• WHAT NEEDS TO BE DONE: Rewrite the data from the line that contains "Dalena (249, 1063)" and stop after the line that contains "Nhạc chờ Vinaphone (195, 49)", keeping every line, requests too. Add 31 to each coordinate in the answers.
[BEGIN]
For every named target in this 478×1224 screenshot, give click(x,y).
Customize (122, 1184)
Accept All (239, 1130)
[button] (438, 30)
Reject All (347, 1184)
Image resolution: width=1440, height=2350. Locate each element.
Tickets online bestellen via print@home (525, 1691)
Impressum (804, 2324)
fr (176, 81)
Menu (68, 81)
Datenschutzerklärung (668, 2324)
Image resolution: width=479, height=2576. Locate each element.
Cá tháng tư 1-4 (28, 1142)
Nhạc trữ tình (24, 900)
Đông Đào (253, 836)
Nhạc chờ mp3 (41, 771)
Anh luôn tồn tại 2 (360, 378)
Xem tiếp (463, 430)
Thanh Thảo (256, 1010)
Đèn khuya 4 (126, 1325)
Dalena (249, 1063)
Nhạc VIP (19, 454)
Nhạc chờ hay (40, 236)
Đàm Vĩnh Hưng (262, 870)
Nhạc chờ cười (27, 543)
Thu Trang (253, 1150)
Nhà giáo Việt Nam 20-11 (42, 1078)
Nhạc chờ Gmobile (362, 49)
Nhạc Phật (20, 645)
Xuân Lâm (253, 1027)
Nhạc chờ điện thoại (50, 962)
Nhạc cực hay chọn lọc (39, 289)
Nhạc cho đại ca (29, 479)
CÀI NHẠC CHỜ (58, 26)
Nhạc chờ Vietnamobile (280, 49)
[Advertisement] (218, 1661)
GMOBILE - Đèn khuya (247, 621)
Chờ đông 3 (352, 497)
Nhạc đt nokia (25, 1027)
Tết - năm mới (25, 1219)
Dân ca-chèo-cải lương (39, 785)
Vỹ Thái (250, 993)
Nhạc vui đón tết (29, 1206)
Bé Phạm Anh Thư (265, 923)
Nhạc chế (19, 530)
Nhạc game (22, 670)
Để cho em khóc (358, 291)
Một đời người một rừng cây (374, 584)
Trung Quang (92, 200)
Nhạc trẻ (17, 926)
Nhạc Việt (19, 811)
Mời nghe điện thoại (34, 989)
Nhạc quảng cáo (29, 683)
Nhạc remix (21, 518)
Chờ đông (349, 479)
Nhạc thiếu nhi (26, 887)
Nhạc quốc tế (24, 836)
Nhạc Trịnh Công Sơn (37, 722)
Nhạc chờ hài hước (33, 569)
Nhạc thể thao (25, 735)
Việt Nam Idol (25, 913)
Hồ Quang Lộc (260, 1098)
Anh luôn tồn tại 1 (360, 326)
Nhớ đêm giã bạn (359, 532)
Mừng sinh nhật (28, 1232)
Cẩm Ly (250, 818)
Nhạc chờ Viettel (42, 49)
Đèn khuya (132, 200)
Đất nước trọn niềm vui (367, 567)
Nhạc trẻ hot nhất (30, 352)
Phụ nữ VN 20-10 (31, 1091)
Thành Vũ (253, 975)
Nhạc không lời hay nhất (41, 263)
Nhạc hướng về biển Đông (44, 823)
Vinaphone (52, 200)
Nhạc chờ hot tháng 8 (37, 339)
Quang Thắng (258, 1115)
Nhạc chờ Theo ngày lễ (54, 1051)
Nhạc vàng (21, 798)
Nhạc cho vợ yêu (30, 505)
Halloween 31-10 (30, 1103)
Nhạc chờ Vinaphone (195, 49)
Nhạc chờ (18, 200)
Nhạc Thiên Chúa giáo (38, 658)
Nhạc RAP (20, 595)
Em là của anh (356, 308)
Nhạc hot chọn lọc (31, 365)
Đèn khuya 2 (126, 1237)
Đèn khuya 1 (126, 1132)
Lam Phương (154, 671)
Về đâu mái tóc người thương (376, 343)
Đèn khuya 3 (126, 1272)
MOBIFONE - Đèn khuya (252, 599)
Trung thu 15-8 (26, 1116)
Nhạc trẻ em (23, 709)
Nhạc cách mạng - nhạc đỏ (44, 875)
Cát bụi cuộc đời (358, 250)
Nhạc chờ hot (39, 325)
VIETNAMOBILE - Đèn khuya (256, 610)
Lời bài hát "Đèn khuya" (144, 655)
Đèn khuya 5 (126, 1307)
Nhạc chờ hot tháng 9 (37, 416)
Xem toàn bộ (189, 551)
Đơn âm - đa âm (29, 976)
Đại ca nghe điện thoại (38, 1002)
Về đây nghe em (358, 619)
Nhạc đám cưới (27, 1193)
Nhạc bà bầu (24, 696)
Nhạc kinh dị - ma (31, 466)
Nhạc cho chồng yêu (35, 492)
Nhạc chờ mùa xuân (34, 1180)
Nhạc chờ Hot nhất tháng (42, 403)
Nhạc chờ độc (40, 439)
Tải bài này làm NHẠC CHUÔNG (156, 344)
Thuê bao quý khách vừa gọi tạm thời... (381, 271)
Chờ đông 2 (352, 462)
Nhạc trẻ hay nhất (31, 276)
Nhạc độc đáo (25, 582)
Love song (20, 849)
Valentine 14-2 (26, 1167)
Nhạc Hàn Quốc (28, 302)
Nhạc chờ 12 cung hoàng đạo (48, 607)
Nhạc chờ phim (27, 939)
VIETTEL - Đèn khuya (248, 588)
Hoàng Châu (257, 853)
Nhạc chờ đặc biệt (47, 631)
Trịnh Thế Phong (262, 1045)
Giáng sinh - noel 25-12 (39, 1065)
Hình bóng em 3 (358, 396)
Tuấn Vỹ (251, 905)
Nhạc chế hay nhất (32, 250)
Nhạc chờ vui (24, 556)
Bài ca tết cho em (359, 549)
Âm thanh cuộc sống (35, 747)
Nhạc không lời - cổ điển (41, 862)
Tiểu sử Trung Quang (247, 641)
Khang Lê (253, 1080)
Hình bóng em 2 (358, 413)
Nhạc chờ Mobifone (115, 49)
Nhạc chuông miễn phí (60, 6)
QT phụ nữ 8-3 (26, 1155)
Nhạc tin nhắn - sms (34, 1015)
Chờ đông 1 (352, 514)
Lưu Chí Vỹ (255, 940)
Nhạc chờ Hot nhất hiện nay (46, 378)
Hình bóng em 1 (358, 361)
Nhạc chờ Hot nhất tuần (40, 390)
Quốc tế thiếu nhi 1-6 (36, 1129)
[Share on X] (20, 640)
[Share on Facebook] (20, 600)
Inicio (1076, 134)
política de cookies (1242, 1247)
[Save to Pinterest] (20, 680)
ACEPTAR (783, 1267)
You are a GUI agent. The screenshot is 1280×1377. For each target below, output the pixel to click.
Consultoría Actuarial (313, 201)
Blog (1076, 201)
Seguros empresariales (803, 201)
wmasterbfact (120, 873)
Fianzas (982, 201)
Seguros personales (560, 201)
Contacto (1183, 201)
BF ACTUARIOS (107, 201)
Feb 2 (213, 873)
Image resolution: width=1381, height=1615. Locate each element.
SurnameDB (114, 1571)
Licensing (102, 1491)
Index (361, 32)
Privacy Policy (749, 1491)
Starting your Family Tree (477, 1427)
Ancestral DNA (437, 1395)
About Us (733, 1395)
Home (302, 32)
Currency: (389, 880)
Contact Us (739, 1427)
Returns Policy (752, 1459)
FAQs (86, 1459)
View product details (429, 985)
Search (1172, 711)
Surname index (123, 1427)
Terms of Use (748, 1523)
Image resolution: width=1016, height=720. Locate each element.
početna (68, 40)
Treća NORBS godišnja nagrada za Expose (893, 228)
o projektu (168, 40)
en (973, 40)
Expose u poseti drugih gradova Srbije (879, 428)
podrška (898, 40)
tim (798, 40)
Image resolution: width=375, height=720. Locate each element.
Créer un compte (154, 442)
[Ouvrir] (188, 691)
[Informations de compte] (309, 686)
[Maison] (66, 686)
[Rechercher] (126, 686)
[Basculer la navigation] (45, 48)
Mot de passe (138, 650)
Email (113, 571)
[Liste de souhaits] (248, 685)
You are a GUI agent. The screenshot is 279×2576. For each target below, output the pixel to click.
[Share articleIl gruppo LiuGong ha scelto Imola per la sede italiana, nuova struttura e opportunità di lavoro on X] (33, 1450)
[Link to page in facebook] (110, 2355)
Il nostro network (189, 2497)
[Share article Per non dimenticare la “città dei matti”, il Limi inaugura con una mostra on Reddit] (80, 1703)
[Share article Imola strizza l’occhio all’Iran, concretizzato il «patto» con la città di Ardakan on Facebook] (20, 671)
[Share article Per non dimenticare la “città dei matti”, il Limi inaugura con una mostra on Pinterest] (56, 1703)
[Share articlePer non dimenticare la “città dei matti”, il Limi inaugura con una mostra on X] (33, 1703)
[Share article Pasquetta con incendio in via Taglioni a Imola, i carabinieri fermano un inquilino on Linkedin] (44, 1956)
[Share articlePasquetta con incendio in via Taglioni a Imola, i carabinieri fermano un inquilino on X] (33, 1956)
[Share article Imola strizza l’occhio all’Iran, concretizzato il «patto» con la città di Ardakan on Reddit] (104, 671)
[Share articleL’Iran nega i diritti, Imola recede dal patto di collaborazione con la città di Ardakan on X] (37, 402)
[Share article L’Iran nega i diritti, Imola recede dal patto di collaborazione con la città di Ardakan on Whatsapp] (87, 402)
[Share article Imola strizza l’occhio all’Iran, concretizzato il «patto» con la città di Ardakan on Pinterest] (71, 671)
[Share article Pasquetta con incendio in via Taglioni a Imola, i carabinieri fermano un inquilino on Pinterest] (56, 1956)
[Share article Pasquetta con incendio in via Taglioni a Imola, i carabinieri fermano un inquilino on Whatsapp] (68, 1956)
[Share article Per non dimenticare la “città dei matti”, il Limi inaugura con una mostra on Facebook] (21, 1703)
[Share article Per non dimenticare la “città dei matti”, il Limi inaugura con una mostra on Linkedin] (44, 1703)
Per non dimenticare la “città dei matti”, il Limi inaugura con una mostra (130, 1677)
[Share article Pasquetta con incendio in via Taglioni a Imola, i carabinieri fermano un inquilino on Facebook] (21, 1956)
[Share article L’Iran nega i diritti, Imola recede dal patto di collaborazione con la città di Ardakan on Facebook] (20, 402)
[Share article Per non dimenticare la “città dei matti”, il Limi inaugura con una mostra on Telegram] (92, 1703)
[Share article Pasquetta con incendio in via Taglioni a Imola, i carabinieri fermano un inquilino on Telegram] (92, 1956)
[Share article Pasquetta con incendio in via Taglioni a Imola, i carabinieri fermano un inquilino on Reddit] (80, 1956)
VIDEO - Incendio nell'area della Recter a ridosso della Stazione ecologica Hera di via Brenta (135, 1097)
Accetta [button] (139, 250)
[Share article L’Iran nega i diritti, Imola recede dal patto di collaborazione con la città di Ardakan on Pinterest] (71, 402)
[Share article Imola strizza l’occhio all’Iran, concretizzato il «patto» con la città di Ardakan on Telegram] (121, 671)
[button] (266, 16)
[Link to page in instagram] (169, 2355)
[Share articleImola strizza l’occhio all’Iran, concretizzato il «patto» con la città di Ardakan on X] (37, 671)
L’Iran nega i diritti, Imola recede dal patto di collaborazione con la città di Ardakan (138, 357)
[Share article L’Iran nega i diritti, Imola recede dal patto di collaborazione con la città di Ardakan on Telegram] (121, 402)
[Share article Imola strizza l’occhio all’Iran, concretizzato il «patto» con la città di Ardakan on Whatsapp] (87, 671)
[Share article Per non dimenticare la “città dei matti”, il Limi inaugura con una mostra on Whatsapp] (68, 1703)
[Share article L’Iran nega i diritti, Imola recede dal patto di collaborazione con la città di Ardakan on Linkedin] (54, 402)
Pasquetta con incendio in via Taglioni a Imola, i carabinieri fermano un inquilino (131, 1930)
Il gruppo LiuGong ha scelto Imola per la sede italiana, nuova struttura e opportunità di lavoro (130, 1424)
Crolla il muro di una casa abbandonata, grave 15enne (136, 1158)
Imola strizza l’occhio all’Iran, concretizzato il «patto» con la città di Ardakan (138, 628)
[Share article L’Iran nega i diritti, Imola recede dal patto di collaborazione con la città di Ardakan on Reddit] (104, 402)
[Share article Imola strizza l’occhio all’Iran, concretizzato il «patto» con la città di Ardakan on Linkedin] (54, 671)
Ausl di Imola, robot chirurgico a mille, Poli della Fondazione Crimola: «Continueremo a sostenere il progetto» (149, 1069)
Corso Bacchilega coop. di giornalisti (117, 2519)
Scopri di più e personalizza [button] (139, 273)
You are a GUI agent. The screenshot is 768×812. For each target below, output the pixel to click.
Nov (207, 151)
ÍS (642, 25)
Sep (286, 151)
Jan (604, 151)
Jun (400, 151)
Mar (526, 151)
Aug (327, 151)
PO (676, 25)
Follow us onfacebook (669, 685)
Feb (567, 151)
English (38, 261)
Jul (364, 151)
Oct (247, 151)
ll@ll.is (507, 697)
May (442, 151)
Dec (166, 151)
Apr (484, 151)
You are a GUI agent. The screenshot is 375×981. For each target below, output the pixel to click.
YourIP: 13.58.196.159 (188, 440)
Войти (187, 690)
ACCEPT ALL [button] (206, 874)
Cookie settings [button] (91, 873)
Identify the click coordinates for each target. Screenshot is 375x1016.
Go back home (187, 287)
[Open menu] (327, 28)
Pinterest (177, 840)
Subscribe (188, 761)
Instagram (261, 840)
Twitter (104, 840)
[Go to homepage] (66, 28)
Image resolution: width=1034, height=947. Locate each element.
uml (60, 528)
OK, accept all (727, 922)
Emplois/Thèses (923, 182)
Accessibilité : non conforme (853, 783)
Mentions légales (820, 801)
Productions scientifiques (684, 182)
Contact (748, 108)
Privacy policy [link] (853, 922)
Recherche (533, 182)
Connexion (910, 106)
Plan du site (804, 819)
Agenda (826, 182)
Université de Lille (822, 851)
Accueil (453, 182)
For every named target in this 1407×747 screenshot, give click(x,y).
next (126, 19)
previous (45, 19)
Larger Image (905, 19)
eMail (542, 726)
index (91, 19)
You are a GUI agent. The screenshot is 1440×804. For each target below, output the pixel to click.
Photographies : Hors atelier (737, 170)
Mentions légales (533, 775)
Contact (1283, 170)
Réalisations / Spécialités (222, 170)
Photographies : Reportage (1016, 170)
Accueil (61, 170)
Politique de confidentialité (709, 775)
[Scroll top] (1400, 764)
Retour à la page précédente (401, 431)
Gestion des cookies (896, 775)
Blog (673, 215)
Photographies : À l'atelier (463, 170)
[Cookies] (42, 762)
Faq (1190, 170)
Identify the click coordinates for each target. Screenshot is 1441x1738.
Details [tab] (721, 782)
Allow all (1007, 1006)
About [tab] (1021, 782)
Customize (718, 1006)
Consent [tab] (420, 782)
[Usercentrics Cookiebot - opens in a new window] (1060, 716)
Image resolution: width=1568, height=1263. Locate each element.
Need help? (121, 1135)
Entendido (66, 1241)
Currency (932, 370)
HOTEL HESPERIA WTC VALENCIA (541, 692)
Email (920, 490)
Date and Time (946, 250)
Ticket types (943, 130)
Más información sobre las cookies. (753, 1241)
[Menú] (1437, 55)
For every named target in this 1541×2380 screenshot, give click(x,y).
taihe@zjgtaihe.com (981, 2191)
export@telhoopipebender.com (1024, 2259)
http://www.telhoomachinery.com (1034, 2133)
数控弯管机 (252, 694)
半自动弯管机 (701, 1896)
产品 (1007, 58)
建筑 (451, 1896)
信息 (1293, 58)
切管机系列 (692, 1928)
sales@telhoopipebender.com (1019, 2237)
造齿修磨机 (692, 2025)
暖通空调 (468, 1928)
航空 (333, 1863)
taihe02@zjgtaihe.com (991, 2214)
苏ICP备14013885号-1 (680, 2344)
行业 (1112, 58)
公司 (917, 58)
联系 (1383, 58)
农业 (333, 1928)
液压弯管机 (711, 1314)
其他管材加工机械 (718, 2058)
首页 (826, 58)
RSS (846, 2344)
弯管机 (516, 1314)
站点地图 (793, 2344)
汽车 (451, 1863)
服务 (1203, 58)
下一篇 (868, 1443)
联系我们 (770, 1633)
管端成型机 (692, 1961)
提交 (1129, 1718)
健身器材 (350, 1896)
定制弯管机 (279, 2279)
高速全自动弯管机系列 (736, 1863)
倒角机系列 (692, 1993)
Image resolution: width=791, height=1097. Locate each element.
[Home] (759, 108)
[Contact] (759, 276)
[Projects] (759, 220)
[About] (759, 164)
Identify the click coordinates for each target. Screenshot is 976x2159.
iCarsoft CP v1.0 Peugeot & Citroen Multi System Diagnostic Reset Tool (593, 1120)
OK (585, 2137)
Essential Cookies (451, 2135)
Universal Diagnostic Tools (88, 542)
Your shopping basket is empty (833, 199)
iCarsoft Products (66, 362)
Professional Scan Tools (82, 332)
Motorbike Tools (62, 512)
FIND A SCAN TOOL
[END]
• COMPLETED EXERCISE:
Dalena (280, 1094)
Nhạc VIP (50, 485)
Nhạc chờ hay (71, 267)
Đàm Vĩnh Hưng (293, 901)
Nhạc chờ cười (58, 574)
Thu Trang (284, 1181)
Nhà giáo Việt Nam 20-11 (73, 1109)
Nhạc chờ Gmobile (393, 80)
Nhạc Phật (51, 676)
Xuân Lâm (284, 1058)
Nhạc chờ điện thoại (81, 993)
Nhạc cực hay chọn lọc (70, 320)
Nhạc cho đại ca (60, 510)
CÀI NHẠC CHỜ (89, 57)
Nhạc chờ Vietnamobile (311, 80)
[Advertisement] (249, 1692)
GMOBILE - Đèn khuya (278, 652)
Chờ đông 3 (383, 528)
Nhạc đt nokia (56, 1058)
Tết - năm mới (56, 1250)
Dân ca-chèo-cải lương (70, 816)
Vỹ Thái (281, 1024)
Nhạc vui đón tết (60, 1237)
Bé Phạm Anh Thư (296, 954)
Nhạc chế (50, 561)
Nhạc game (53, 701)
Để cho em khóc (389, 322)
Một đời người một rừng cây (405, 615)
Trung Quang (123, 231)
Nhạc trẻ (48, 957)
Nhạc Việt (50, 842)
Mời nghe điện thoại (65, 1020)
Nhạc quảng cáo (60, 714)
Nhạc remix (52, 549)
Chờ đông (380, 510)
Nhạc thiếu nhi (57, 918)
Nhạc quốc tế (55, 867)
Nhạc Trịnh Công Sơn (68, 753)
Nhạc chờ hài hước (64, 600)
Nhạc thể thao (56, 766)
Việt Nam Idol (56, 944)
Hồ Quang Lộc (291, 1129)
Anh luôn tồn tại 1 (391, 357)
Nhớ đêm giã bạn (390, 563)
Mừng sinh nhật (59, 1263)
Cẩm Ly (281, 849)
Nhạc chờ Viettel (73, 80)
Đèn khuya (163, 231)
Đất nước trọn niềm vui (398, 598)
Nhạc trẻ hot nhất (61, 383)
Phụ nữ VN 20-10 (62, 1122)
Thành Vũ (284, 1006)
Nhạc không lời hay nhất (72, 294)
Nhạc hướng về biển Đông (75, 854)
Vinaphone (83, 231)
Nhạc chờ hot tháng 8 (68, 370)
Quang Thắng (289, 1146)
Nhạc chờ Theo ngày lễ (85, 1082)
Nhạc vàng (52, 829)
Nhạc cho vợ yêu (61, 536)
Halloween 31-10 (61, 1134)
Nhạc chờ Vinaphone (226, 80)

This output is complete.